----- GIVEN RECORDS

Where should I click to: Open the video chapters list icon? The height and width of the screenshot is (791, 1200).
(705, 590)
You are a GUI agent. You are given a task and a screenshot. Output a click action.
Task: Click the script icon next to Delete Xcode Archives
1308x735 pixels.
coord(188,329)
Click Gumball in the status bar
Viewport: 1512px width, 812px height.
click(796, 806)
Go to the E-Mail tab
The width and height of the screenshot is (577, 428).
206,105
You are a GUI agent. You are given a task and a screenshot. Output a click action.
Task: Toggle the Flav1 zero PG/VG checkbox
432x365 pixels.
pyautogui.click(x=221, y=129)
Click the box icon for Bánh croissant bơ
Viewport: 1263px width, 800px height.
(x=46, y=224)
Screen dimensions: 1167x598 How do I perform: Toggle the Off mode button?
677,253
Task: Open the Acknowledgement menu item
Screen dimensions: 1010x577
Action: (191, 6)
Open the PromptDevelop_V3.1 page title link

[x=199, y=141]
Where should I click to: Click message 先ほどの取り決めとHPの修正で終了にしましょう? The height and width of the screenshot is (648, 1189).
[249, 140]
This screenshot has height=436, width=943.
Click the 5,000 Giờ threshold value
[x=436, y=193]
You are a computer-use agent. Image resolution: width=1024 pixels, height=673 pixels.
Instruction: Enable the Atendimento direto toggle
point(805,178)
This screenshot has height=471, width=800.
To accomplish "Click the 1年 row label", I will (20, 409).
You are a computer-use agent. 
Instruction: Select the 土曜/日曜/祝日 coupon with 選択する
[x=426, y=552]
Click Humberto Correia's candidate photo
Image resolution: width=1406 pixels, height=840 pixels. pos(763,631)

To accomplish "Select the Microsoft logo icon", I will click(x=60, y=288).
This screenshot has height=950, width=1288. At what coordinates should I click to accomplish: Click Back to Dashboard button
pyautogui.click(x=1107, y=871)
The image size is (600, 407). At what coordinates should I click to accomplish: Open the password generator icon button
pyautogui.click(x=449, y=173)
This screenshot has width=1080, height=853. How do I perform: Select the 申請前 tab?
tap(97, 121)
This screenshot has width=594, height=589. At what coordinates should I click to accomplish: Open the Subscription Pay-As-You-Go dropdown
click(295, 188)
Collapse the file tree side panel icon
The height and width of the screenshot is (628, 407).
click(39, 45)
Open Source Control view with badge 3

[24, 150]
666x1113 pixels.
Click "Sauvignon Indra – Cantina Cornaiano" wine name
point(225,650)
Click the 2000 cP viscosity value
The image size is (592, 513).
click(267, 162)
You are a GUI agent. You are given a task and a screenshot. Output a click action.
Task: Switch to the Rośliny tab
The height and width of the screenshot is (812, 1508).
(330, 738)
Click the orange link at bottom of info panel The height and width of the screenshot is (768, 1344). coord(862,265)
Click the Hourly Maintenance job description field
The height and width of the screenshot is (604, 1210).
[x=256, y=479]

----------

TASK TO COMPLETE =>
Repeat the entries exactly as they appear.

EXPECTED ANSWER =>
Where should I click to: Open the video chapters list icon? The height and width of the screenshot is (791, 1200).
(705, 590)
You are a GUI agent. You are given a task and a screenshot. Output a click action.
Task: Click the script icon next to Delete Xcode Archives
1308x735 pixels.
coord(188,329)
Click Gumball in the status bar
Viewport: 1512px width, 812px height.
click(796, 806)
Go to the E-Mail tab
The width and height of the screenshot is (577, 428).
206,105
You are a GUI agent. You are given a task and a screenshot. Output a click action.
Task: Toggle the Flav1 zero PG/VG checkbox
432x365 pixels.
pyautogui.click(x=221, y=129)
Click the box icon for Bánh croissant bơ
Viewport: 1263px width, 800px height.
(x=46, y=224)
Screen dimensions: 1167x598 How do I perform: Toggle the Off mode button?
677,253
Task: Open the Acknowledgement menu item
Screen dimensions: 1010x577
Action: (191, 6)
Open the PromptDevelop_V3.1 page title link

[x=199, y=141]
Where should I click to: Click message 先ほどの取り決めとHPの修正で終了にしましょう? The height and width of the screenshot is (648, 1189).
[249, 140]
This screenshot has height=436, width=943.
Click the 5,000 Giờ threshold value
[x=436, y=193]
You are a computer-use agent. Image resolution: width=1024 pixels, height=673 pixels.
Instruction: Enable the Atendimento direto toggle
point(805,178)
This screenshot has height=471, width=800.
To accomplish "Click the 1年 row label", I will (20, 409).
You are a computer-use agent. 
Instruction: Select the 土曜/日曜/祝日 coupon with 選択する
[x=426, y=552]
Click Humberto Correia's candidate photo
Image resolution: width=1406 pixels, height=840 pixels. pos(763,631)

To accomplish "Select the Microsoft logo icon", I will click(x=60, y=288).
This screenshot has height=950, width=1288. At what coordinates should I click to accomplish: Click Back to Dashboard button
pyautogui.click(x=1107, y=871)
The image size is (600, 407). At what coordinates should I click to accomplish: Open the password generator icon button
pyautogui.click(x=449, y=173)
This screenshot has width=1080, height=853. How do I perform: Select the 申請前 tab?
tap(97, 121)
This screenshot has width=594, height=589. At what coordinates should I click to accomplish: Open the Subscription Pay-As-You-Go dropdown
click(295, 188)
Collapse the file tree side panel icon
The height and width of the screenshot is (628, 407).
click(39, 45)
Open Source Control view with badge 3

[24, 150]
666x1113 pixels.
Click "Sauvignon Indra – Cantina Cornaiano" wine name
point(225,650)
Click the 2000 cP viscosity value
The image size is (592, 513).
click(267, 162)
You are a GUI agent. You are given a task and a screenshot. Output a click action.
Task: Switch to the Rośliny tab
The height and width of the screenshot is (812, 1508).
(330, 738)
Click the orange link at bottom of info panel The height and width of the screenshot is (768, 1344). coord(862,265)
Click the Hourly Maintenance job description field
The height and width of the screenshot is (604, 1210).
[x=256, y=479]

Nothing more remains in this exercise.